Doctors use the relationship between individual volumes and calculated capacities to diagnose different types of lung disease. The pattern of which numbers are high, low, or normal points toward a specific category of problem.

In restrictive lung diseases (like pulmonary fibrosis), the lungs can’t fully expand. Total lung capacity drops, and forced vital capacity often falls to 80% or less of the expected value. Both volumes and capacities shrink because the lungs themselves are stiffer or smaller.

Obstructive lung diseases (like COPD or asthma) tell a different story. Air gets trapped because the airways narrow, so residual volume increases. After fully exhaling, a person with obstructive disease still has an abnormally large amount of air lingering in the lungs. Total lung capacity may actually be normal or even elevated, but the ratio of how much air you can force out in one second compared to your total exhale (FEV1/FVC ratio) drops below normal. In healthy adults, that ratio sits around 70% to 80%.

This is why the volume-versus-capacity distinction isn’t just academic. A single volume like residual volume going up while a capacity like vital capacity goes down creates a recognizable diagnostic fingerprint.

How These Measurements Are Taken

Most lung volumes can be measured directly with spirometry, a test where you breathe into a mouthpiece connected to a sensor. You breathe normally, then inhale as deeply as possible, then exhale as hard and completely as you can. The device records airflow and calculates tidal volume, inspiratory reserve volume, and expiratory reserve volume from the tracings.

Residual volume is the exception. Because it’s the air that never leaves your lungs, no amount of blowing into a tube can measure it directly. Instead, clinicians use indirect techniques: a helium dilution test (you breathe a known concentration of helium and the dilution reveals the hidden volume), a nitrogen washout test (you breathe pure oxygen until all the nitrogen is flushed out, and the amount of nitrogen collected reveals the starting volume), or body plethysmography (you sit in an airtight booth and pressure changes as you breathe reveal the trapped air volume).

Once residual volume is known, every capacity can be calculated. Functional residual capacity comes from measuring it directly with one of those three methods, and then residual volume equals FRC minus expiratory reserve volume. Total lung capacity is then residual volume plus vital capacity.
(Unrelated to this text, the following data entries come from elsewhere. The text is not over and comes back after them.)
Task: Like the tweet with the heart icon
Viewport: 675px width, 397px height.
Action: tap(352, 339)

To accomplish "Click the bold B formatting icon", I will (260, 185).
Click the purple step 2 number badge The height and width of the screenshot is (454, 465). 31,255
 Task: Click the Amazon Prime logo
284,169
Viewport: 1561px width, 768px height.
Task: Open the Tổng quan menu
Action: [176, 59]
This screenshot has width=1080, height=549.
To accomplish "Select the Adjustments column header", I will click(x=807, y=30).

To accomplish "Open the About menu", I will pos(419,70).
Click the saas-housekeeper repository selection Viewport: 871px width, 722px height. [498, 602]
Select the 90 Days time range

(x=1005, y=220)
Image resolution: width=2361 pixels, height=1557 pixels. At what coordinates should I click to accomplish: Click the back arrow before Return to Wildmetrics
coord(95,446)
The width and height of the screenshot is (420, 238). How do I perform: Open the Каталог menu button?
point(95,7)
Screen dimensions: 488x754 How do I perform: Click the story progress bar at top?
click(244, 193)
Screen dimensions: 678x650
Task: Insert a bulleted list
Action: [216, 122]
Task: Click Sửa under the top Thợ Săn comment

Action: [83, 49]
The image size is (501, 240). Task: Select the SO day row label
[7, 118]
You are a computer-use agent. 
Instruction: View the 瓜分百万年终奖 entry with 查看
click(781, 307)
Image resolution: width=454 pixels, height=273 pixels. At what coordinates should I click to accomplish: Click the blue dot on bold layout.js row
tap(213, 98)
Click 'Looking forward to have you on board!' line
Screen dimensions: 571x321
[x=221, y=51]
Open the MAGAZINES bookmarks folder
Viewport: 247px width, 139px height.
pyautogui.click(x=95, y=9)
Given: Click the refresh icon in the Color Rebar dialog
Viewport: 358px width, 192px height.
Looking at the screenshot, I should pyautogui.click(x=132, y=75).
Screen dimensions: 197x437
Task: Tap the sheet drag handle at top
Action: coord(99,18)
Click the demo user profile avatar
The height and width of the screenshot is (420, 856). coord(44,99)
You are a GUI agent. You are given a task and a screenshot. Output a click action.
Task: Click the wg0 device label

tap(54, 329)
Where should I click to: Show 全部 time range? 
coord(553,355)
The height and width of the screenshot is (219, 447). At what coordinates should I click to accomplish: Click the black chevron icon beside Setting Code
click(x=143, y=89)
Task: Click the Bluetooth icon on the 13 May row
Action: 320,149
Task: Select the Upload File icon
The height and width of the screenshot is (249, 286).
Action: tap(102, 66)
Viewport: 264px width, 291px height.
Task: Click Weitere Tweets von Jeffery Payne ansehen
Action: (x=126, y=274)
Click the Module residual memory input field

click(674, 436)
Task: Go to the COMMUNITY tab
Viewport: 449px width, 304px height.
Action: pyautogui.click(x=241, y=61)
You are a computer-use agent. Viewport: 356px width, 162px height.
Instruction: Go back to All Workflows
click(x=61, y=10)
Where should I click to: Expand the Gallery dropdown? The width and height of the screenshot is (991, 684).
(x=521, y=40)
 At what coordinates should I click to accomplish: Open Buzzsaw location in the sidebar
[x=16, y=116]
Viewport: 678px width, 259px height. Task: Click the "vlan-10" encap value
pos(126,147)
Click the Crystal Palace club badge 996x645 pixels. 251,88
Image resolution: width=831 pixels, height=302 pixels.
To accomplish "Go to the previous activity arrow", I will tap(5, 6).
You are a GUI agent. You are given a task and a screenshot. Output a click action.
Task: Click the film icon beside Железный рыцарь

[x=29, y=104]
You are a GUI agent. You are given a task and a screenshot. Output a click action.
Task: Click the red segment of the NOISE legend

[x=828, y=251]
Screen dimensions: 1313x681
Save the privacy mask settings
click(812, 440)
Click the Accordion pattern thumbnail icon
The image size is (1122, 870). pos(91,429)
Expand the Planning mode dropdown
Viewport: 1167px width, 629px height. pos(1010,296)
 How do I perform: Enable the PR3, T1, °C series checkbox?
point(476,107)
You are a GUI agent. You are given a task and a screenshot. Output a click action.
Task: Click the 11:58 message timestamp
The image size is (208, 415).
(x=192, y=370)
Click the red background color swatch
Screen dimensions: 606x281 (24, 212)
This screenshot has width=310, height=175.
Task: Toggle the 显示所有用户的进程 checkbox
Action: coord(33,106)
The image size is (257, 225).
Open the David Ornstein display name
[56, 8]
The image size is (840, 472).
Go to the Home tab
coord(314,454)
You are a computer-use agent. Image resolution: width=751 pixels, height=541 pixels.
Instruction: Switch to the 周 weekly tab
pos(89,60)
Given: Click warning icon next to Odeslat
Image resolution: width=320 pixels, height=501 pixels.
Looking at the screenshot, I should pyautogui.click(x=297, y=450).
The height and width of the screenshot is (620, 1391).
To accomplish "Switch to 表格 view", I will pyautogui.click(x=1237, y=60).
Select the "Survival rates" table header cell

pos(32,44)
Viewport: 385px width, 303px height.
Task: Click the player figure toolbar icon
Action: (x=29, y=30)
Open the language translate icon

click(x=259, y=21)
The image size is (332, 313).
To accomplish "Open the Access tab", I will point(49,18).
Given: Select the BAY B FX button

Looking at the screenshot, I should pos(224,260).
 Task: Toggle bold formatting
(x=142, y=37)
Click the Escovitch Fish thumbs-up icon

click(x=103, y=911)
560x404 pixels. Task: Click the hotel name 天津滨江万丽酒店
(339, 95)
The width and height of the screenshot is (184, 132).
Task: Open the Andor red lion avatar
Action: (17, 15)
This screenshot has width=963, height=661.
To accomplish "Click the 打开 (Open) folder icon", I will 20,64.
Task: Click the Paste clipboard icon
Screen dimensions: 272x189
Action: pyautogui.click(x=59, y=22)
Factors That Affect Lung Volumes and Capacities

Body size is the strongest predictor of lung measurements. Taller people have larger lungs, which means larger volumes across the board and higher capacities. Sex also plays a role: men’s tracheas are about 29% larger in cross-sectional area, and their central airways are 14% to 31% larger than women’s even when matched for lung size. Every prediction equation used to set “normal” ranges includes sex as a factor, though some researchers argue that overall body size, rather than sex itself, is the real driver behind those differences.

Age matters too. Lung elasticity decreases over time, which tends to increase residual volume (more air gets trapped) while reducing vital capacity. The net effect is that total lung capacity stays relatively stable with age, but the proportion of usable versus trapped air shifts.

Volume and Capacity in the Heart

The same volume-versus-capacity logic applies to cardiac function, though the terminology is less formally split. The heart’s ventricles fill with blood between beats, reaching an end-diastolic volume (the total blood in the chamber just before it contracts). Not all of that blood gets pumped out. The amount remaining after contraction is the end-systolic volume. The difference between these two, the blood actually ejected per beat, is the stroke volume.

Ejection fraction captures this relationship as a percentage: stroke volume divided by end-diastolic volume. A normal ejection fraction is 55% to 65%. When it drops to 40% or below, the heart isn’t pumping efficiently enough and the condition is classified as heart failure with reduced ejection fraction. When ejection fraction stays at 50% or above but the heart still can’t fill properly, that’s heart failure with preserved ejection fraction. Here, the chamber’s capacity (how much it can hold) is the limiting factor rather than its pumping strength.